Know Labs, Inc.
- Company type: Public
- Traded as: OTCQB: KNWN
- Industry: Medical Diagnostics
- Founded: 1998
- Founder: Ron Erickson
- Headquarters: Seattle, WA, United States
- Key people: Ron Erickson, Phil Bosua, Dr. James Anderson, Leo Trautwein
- Products: ChromaID, Bio-RFID
- Number of employees: 10-50
- Website: www.knowlabs.co

= Know Labs =

Know Labs, Inc is a US-based medical device company that creates non-invasive health monitoring systems using radio-microwave spectroscopy to identify and measure molecules in vivo, its first commercial-bound product being sensor technology optimized for blood glucose measurement. Know Labs is a public company whose shares trade under the stock symbol KNW.

==History==
Visualant was founded in 1998 by Ron Erickson. The technology was originally developed by Tom Furness and Brian Showengerdt over a period of seven years at Furness's private research lab 'RATLab'.

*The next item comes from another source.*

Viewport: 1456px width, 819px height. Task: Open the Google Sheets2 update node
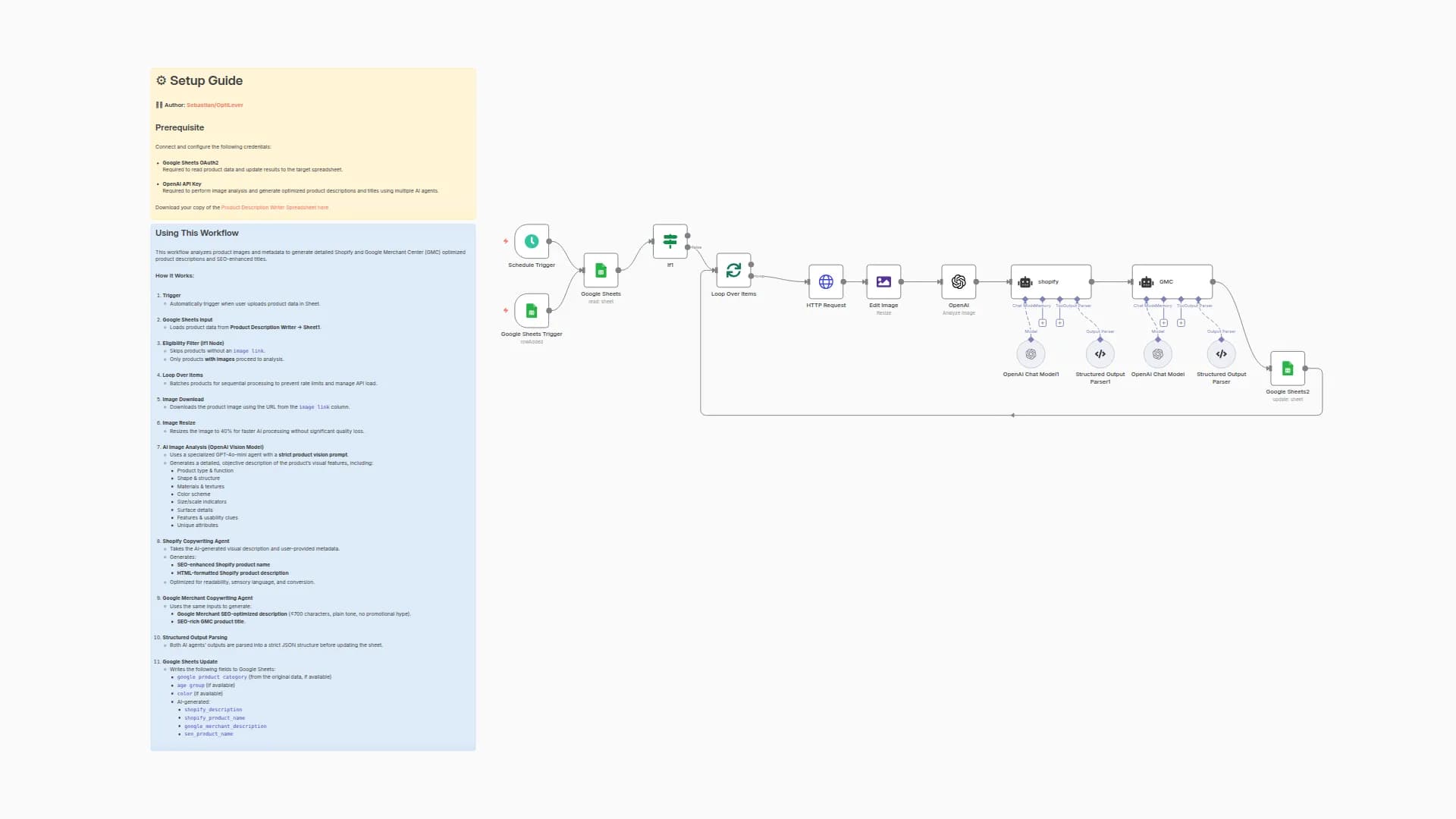[1288, 368]
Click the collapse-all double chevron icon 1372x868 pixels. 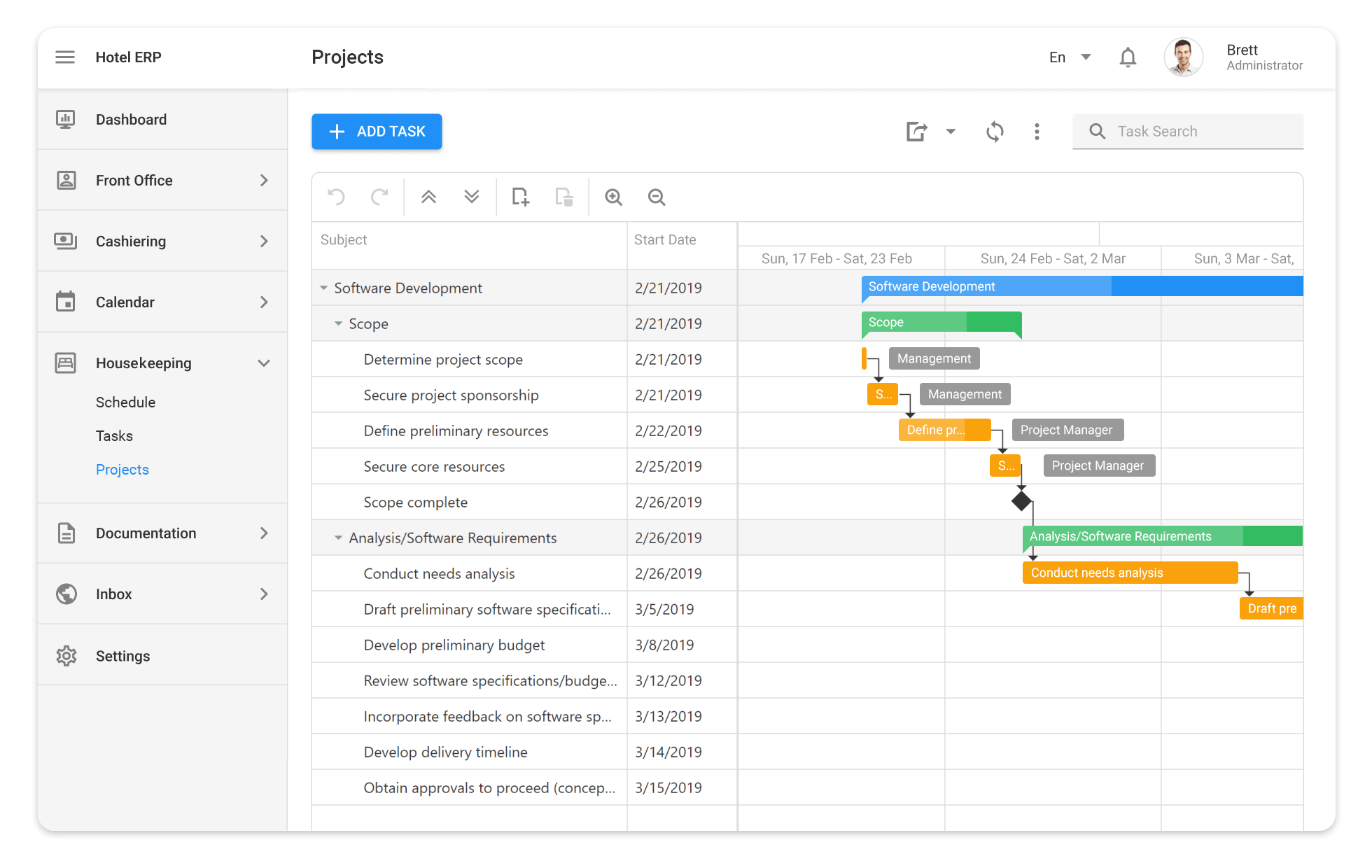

Visualant acquired TransTech Systems of Aurora, Oregon in 2010. TransTech distributes security products and systems to security and law enforcement industries.

In May 2012, Visualant entered into a joint development contract, and licensing agreement with Sumitomo Precision Products Co., Ltd. focusing on the commercialization of the SPM technology. The following year, the United States Patent and Trademark Office granted its sixth Visualant a patent titled "Method, apparatus, and article to facilitate distributed evaluation of objects using electromagnetic energy." Later in 2013, Visualant partnered with Intellectual Ventures to further the development of intellectual property through Intellectual Venture's 'Inventor Network'.

In 2018, Visualant, Incorporated announced a name change to Know Labs, Inc.

==Awards and recognition==
In February 2013, Visualant won the Green Photonics category of the 2013 Prism Awards for Photonics Innovation for its ChromaID technology.